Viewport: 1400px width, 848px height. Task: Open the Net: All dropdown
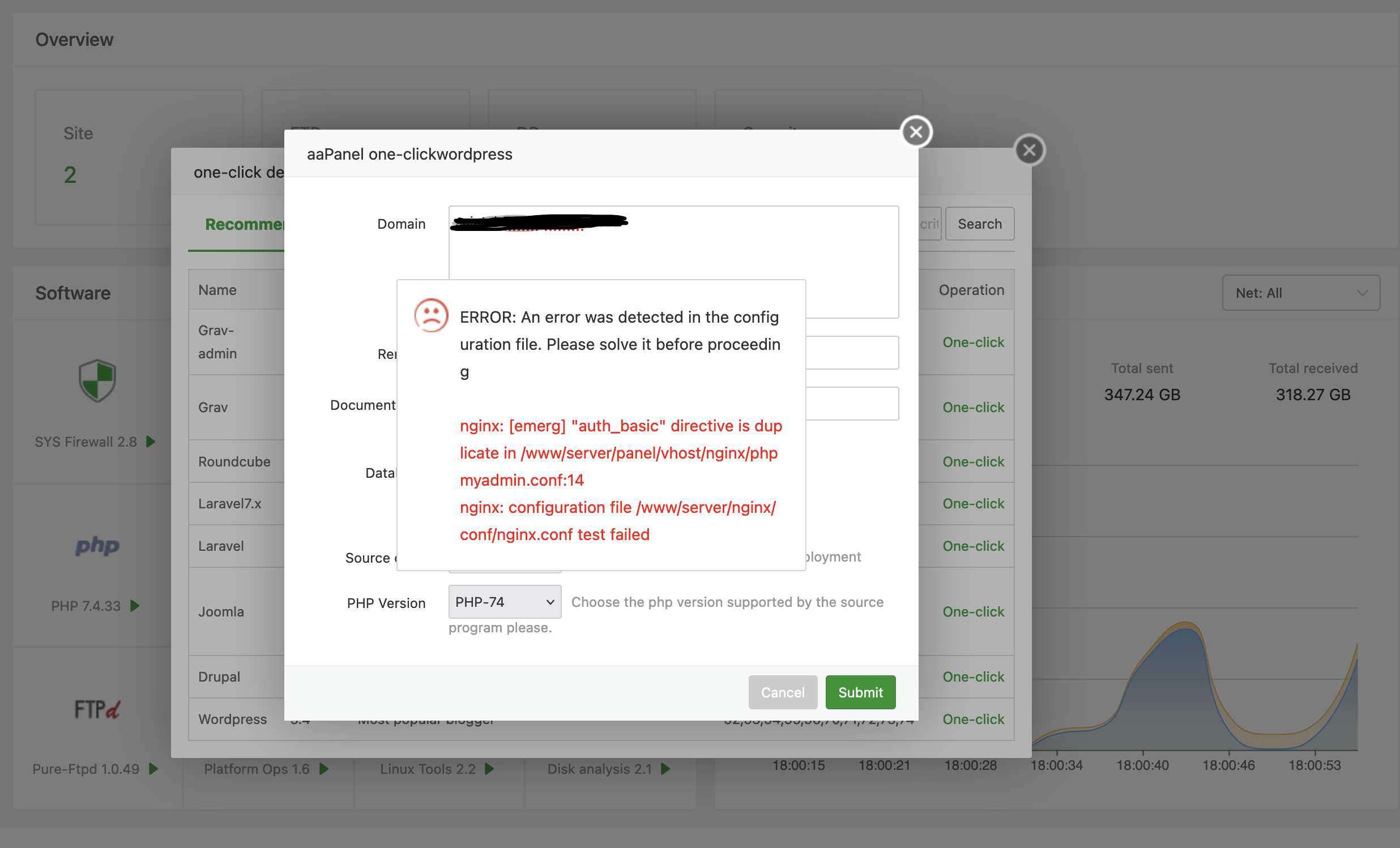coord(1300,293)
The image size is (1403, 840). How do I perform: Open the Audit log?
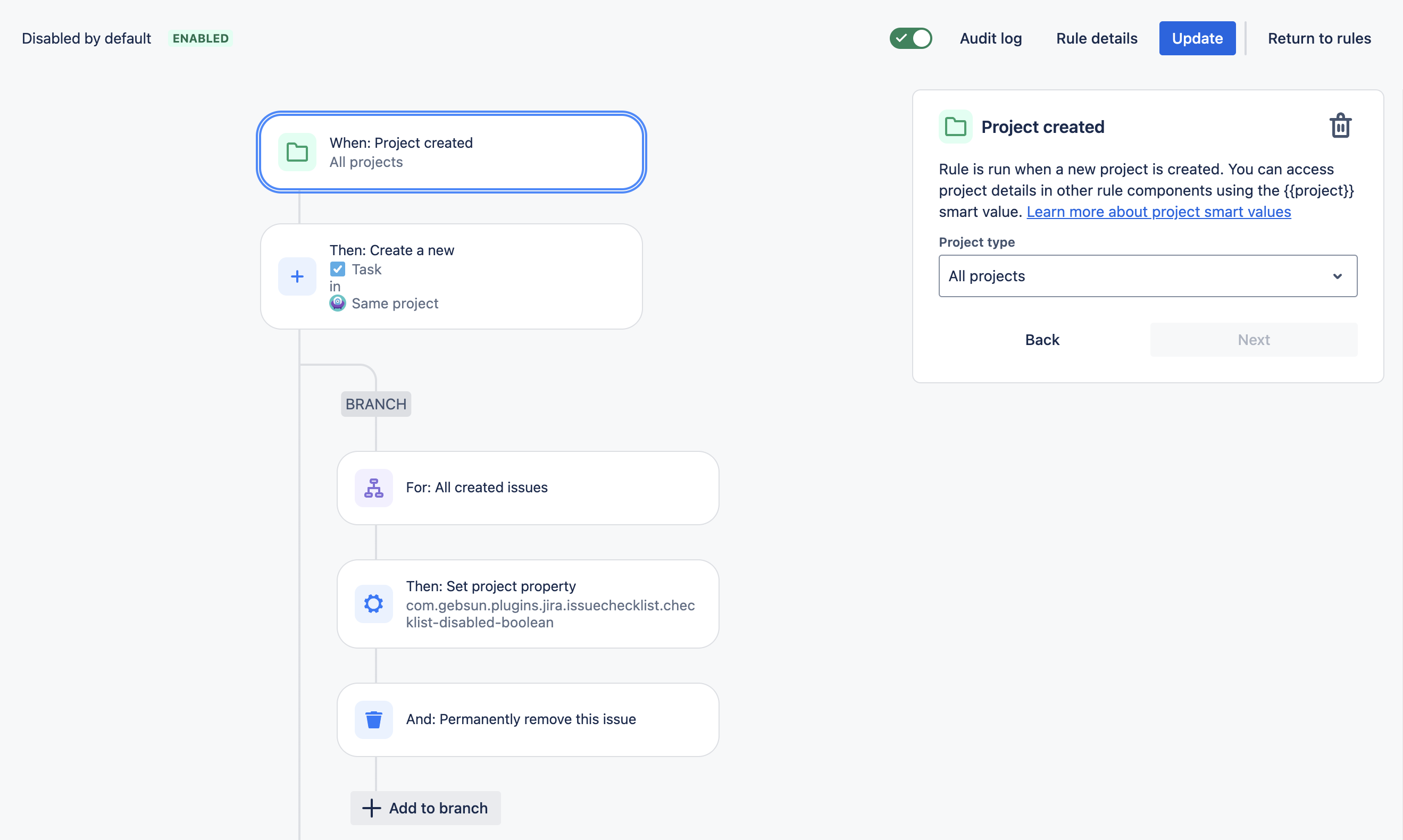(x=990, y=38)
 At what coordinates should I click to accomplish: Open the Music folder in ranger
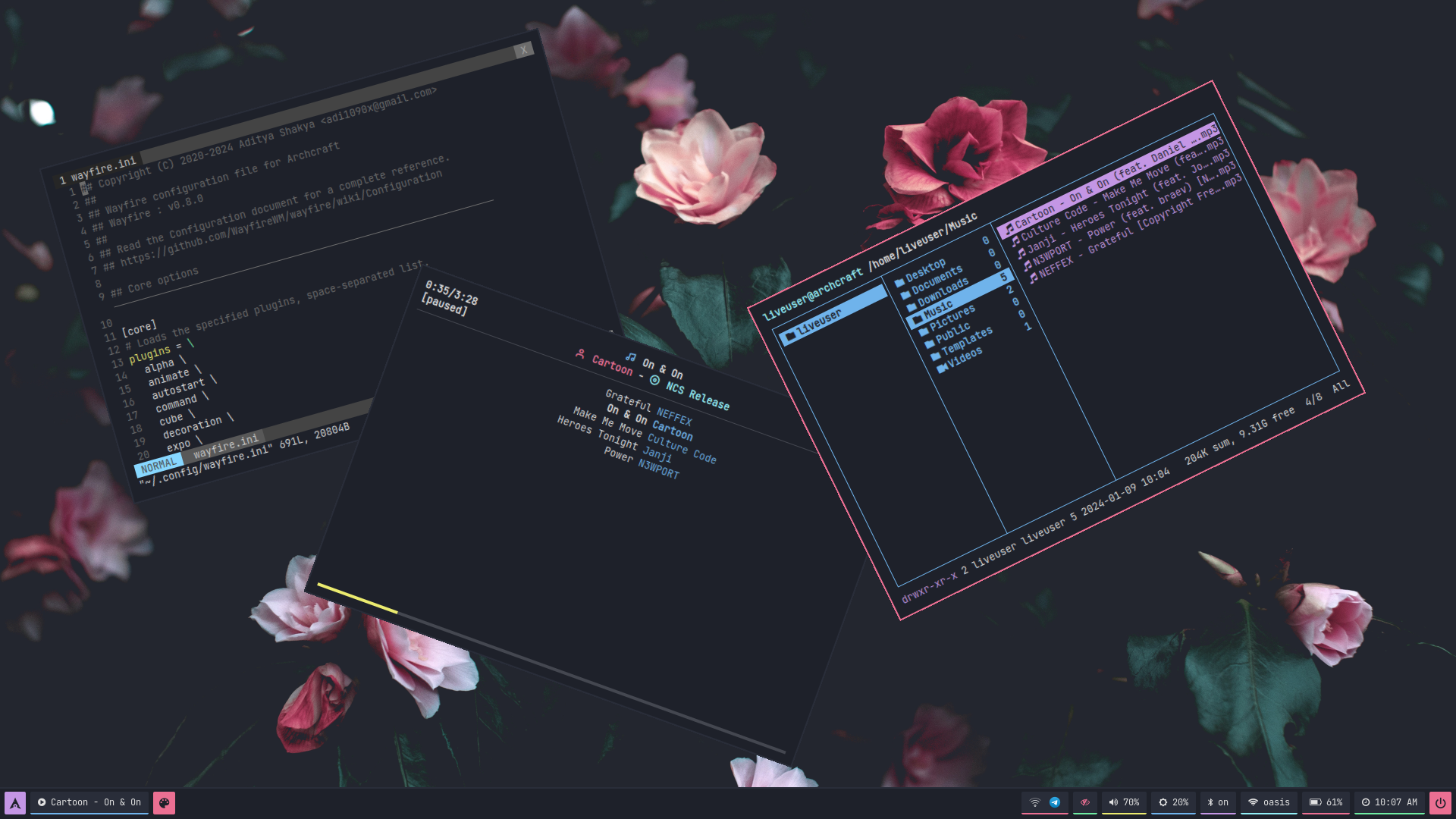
************
Exercise aim » An exact, image-free transcription of all the records above is needed.

Response to this exercise »
Viewport: 1400px width, 848px height. Task: Open the Net: All dropdown
coord(1300,293)
The image size is (1403, 840). How do I perform: Open the Audit log?
(x=990, y=38)
 At what coordinates should I click to accomplish: Open the Music folder in ranger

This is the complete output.